特集 糖尿病と肝臓
肝臓の糖・エネルギー代謝
Diabetes Frontier Vol.28 No.6, 632-638, 2017
血糖値は,さまざまな臓器や組織が連携して制御することにより一定レベルに維持されているが,なかでも,肝臓の役割は重要である1)。肝臓は,消化管から吸収されたグルコースが最初に流入する臓器であり,摂食時には取り込んだグルコースをグリコーゲンとして貯蔵し,また,空腹時にはグリコーゲン分解と糖新生によりグルコースを生産することで血糖値を一定のレベルに維持をする。肝臓での糖代謝は,インスリンやグルカゴンなどのホルモン,神経ネットワークにより調節されている。

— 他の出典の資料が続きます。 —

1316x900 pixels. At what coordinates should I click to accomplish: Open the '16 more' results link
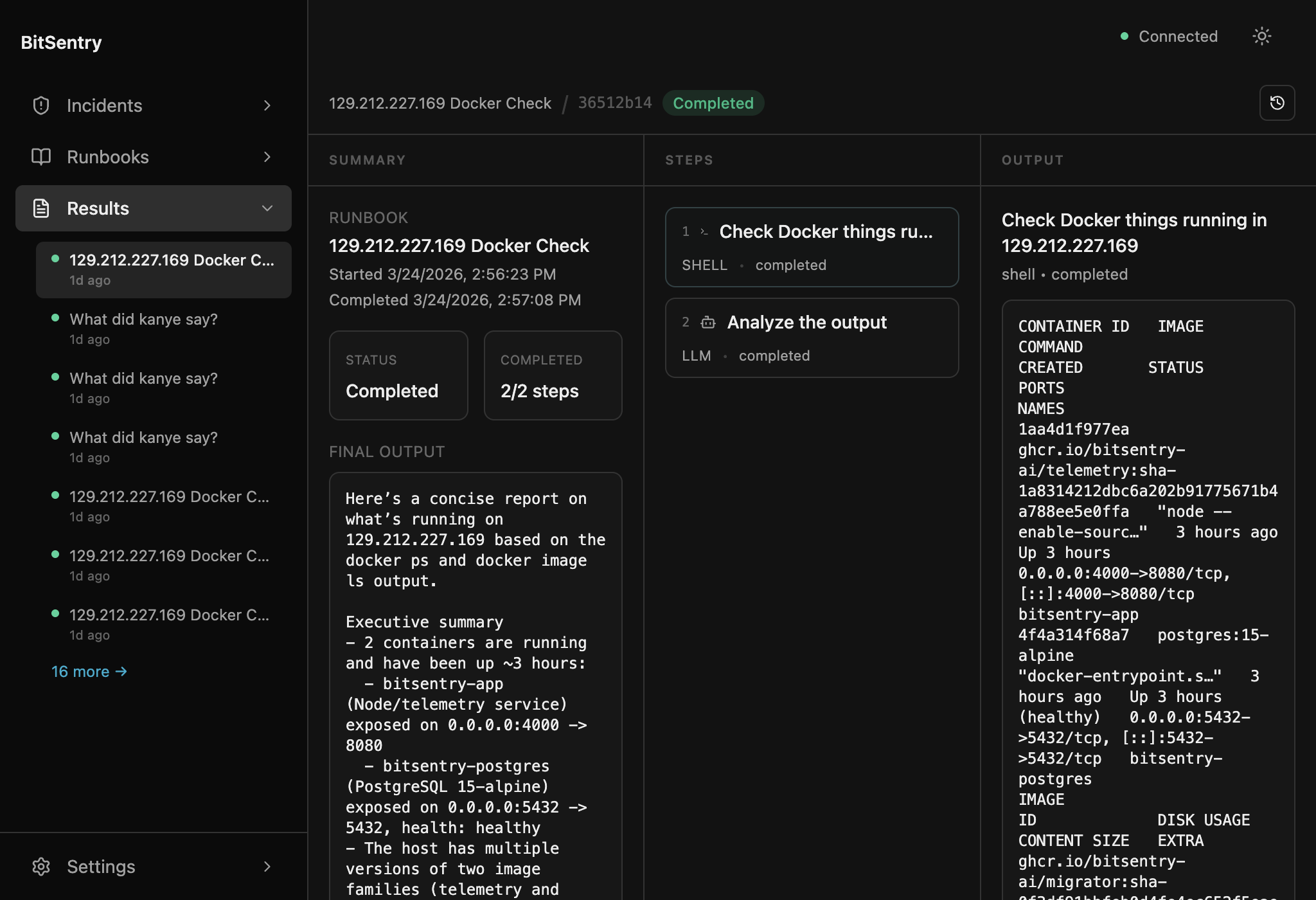coord(89,672)
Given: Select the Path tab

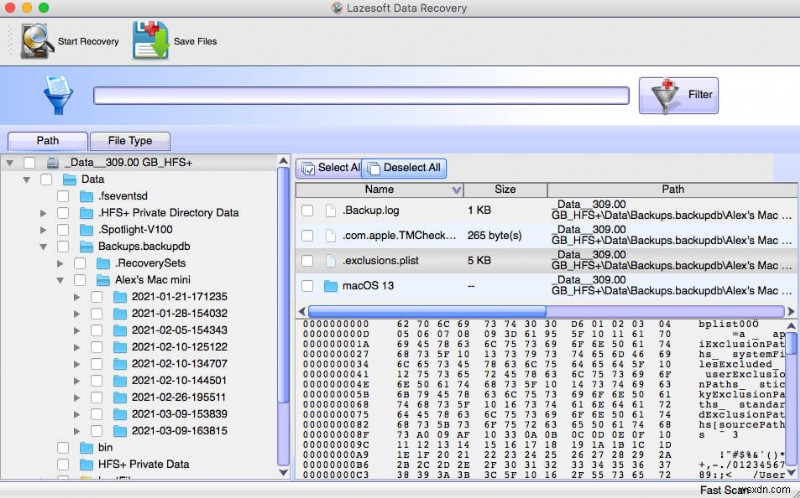Looking at the screenshot, I should 47,141.
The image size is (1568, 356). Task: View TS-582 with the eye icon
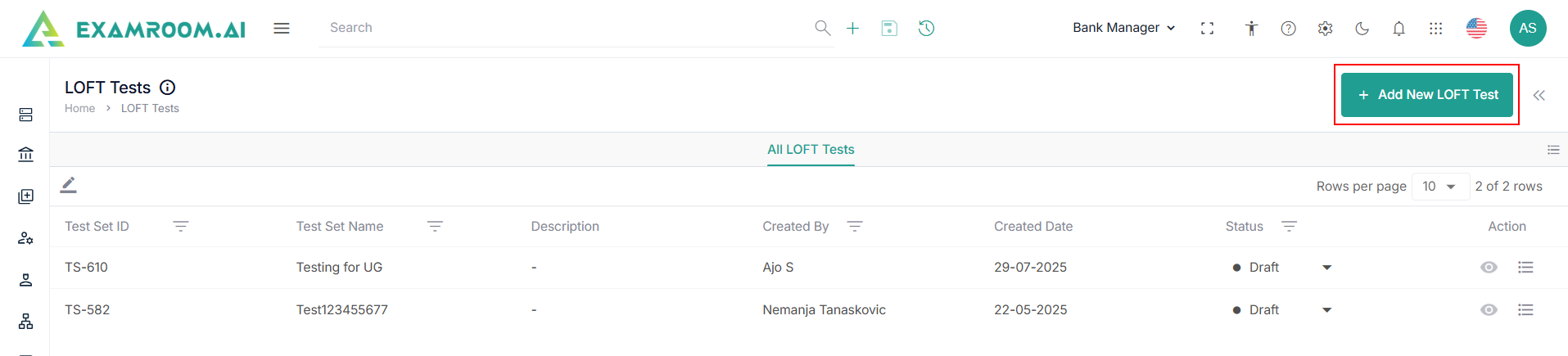(1489, 310)
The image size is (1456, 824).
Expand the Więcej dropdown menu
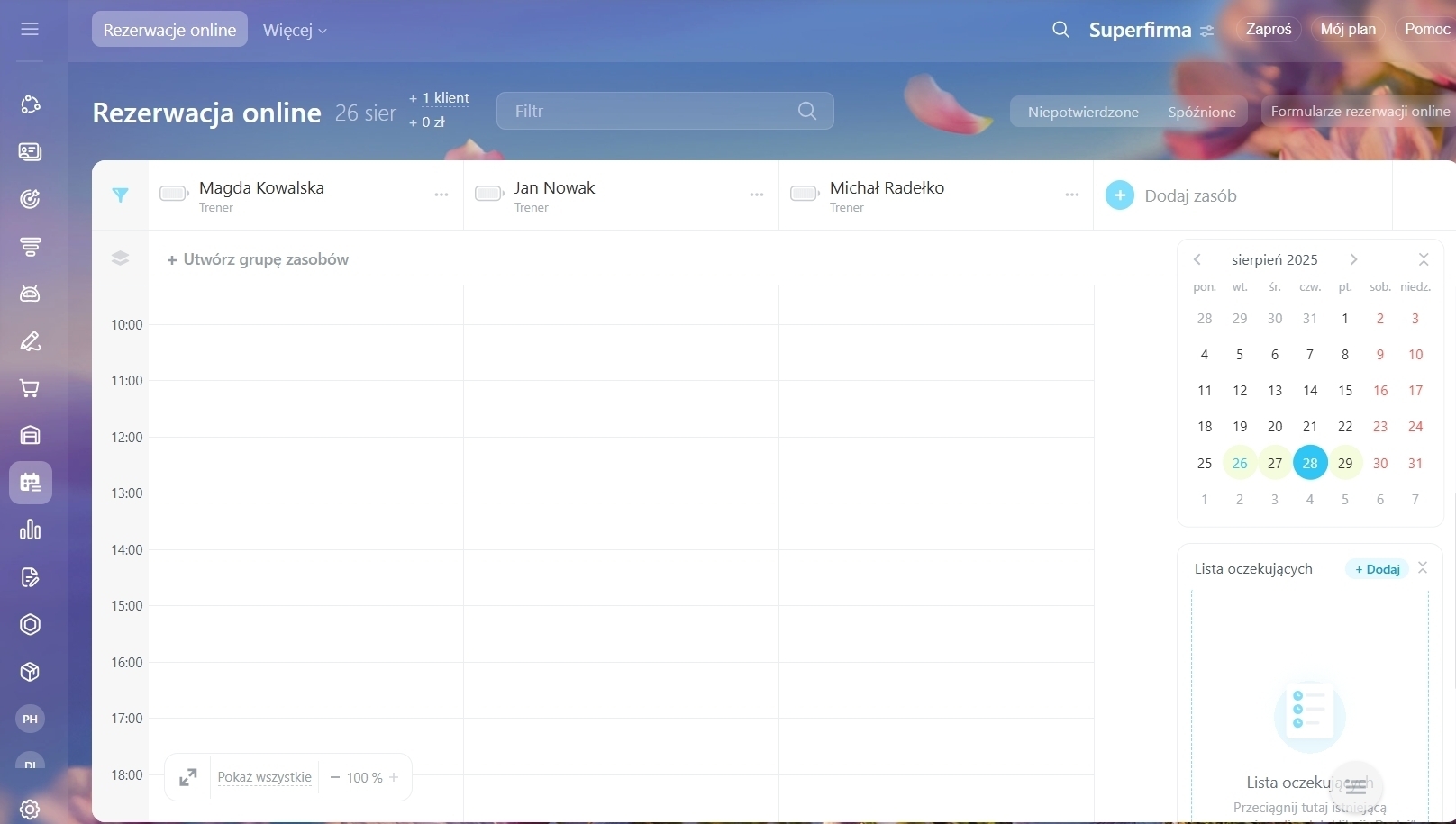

さらに,肝臓がヘパトカインを分泌することで末梢組織のインスリン感受性を調整し,全身の糖・エネルギー代謝の恒常性を維持するメカニズムも解明されつつある2)。これは,代謝リモデリング,すなわち,肝臓がエネルギー代謝の恒常性を維持するために行う応答過程であると考えられている。本来,代謝リモデリングは,過栄養や極端な栄養バランスの変化に伴う代謝異常から全身のエネルギー恒常性を維持するためのメカニズムである。しかし,過栄養状態が一向に改善されないような場合には過剰応答により代謝リモデリングが破綻し,ヘパトカインなどを介して全身のインスリン抵抗性を増大させることになる。特に日本人のような肥満が軽度な人種においては,代謝リモデリングの破綻が2型糖尿病やメタボリックシンドローム,脂肪肝,非アルコール性脂肪性肝疾患(nonalcoholic fatty liver disease:NAFLD)などの過栄養関連疾患の発症と密接に関与している可能性がある。
「KEY WORDS」肝糖代謝/インスリン作用/代謝リモデリング/AMPキナーゼ/ヘパトカイン
※記事の内容は雑誌掲載時のものです。